*TASK REQUIREMENTS*:
1/ Decide whether each statement below agrees with the dogwood post. Answer yes or no for each, and quote the exact words of the post that decide it.
(a) The seedling transplanted into the flower bed is now about as tall as the writer.
(b) Dogwood blooms usually coincide with Christmas.
(c) Dogwood blooms produce bright red seeds.
2/ Reproduce the dogwood post word for word, everything from "Tuesday, October 20, 2015" down to "with spectacular beauty.".

*PAGE TEXT*:
★ ★ ★ ★ ★

Tuesday, October 20, 2015

Dogwood Buds and Winter Woes

It just didn’t seem fair. The little tree is only a few years old, and finally big enough to set blooms for the coming spring, then the weather turns cold. If this winter is anything like the last couple of winters, it could be brutally cold. Well, brutally cold for Alabama could mean temperatures below zero for a few days, and a snow here and there. Feels brutal to us.   

We have a love of dogwoods; pink, white, wild and naturalized - they seem to epitomize spring. The timing is such that their blooms usually coincide with Easter. With their blooms in the shape of a cross, and the tip of each petal seeming to bear the hole of a nail, and the rusty blood stains of the One who bore them, even a golden crown in the center, this tree speaks of sacrifice, and resurrection. They give their own quiet testimony with spectacular beauty.

The blooms also produce marvelous bright red seeds for the next generation of dogwoods…and the cardinals. It is a beautiful sight when everything seems grey and lifeless to have these brightly adorned feathered friends arrive for their annual snacks. To reward me for the tasty seeds, they help with the planting and distribution process, thus I have dogwood seedlings to share nearly every year. It is a nice arrangement; a recurring contract we have with them.

This is one of those seedlings I gingerly transplanted a few years ago into a lush and heavily mulched flower bed.  It is now about as tall as I am. This is the very first time is has set blooms and frost is near.  So, I worry. Will the cold burn the bloomers off before they even have a chance to bloom? I should know better. This is the way they are designed, set buds in the fall, bloom in the spring. God has made provision for them to endure the winter BEFORE they bloom.

★ ★ ★ ★ ★

*RAW DATA*:
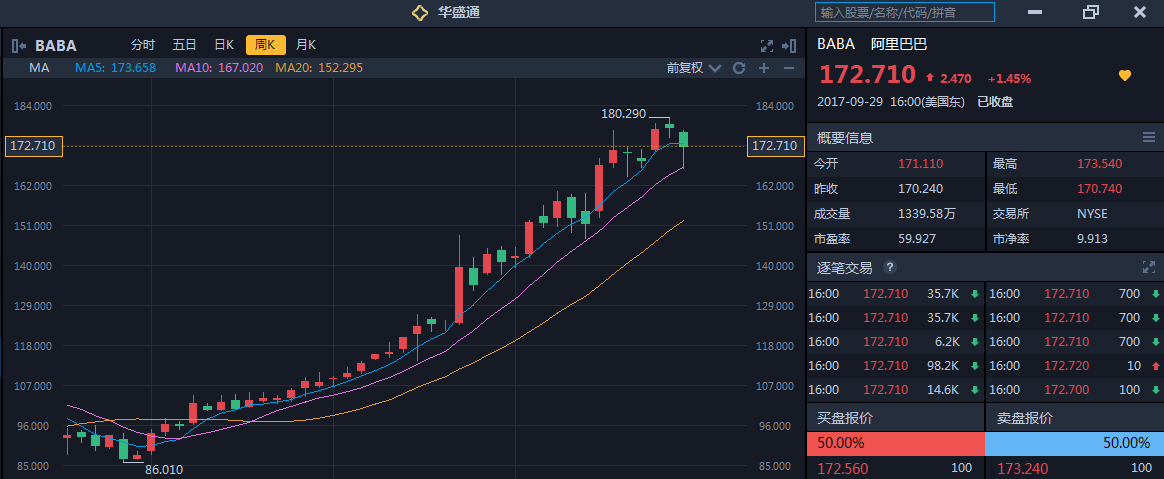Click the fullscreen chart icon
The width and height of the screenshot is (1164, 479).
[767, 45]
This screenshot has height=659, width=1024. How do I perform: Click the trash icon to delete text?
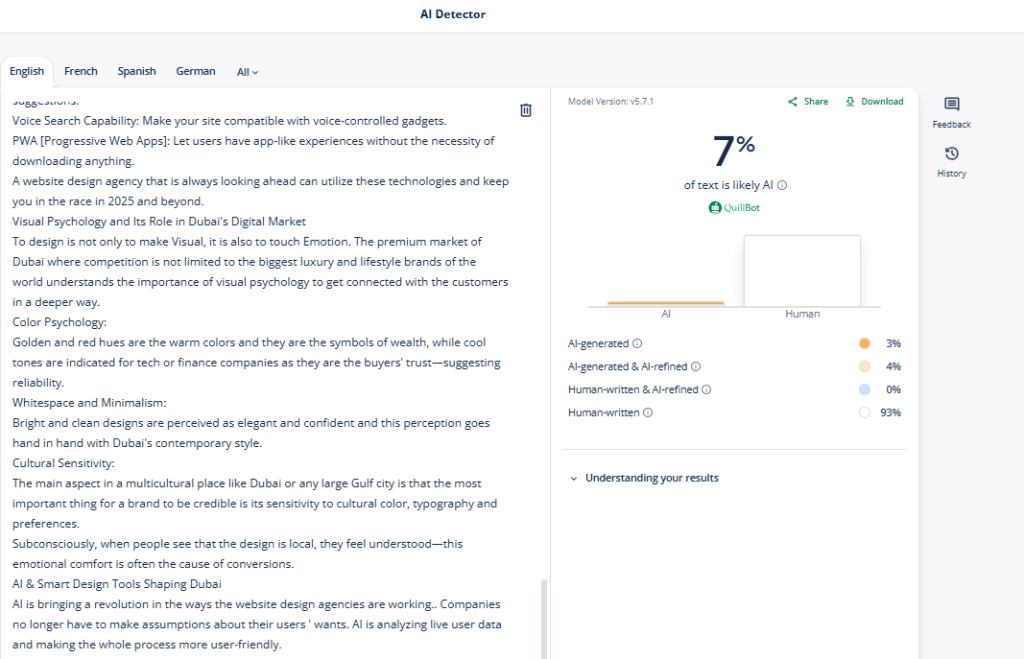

★ ★ ★ ★ ★

*ANSWERS FOR THIS EXERCISE*:
1/
(a) Yes: "It is now about as tall as I am."
(b) No: "their blooms usually coincide with Easter."
(c) Yes: "The blooms also produce marvelous bright red seeds"

2/
Tuesday, October 20, 2015

Dogwood Buds and Winter Woes

It just didn’t seem fair. The little tree is only a few years old, and finally big enough to set blooms for the coming spring, then the weather turns cold. If this winter is anything like the last couple of winters, it could be brutally cold. Well, brutally cold for Alabama could mean temperatures below zero for a few days, and a snow here and there. Feels brutal to us.   

We have a love of dogwoods; pink, white, wild and naturalized - they seem to epitomize spring. The timing is such that their blooms usually coincide with Easter. With their blooms in the shape of a cross, and the tip of each petal seeming to bear the hole of a nail, and the rusty blood stains of the One who bore them, even a golden crown in the center, this tree speaks of sacrifice, and resurrection. They give their own quiet testimony with spectacular beauty.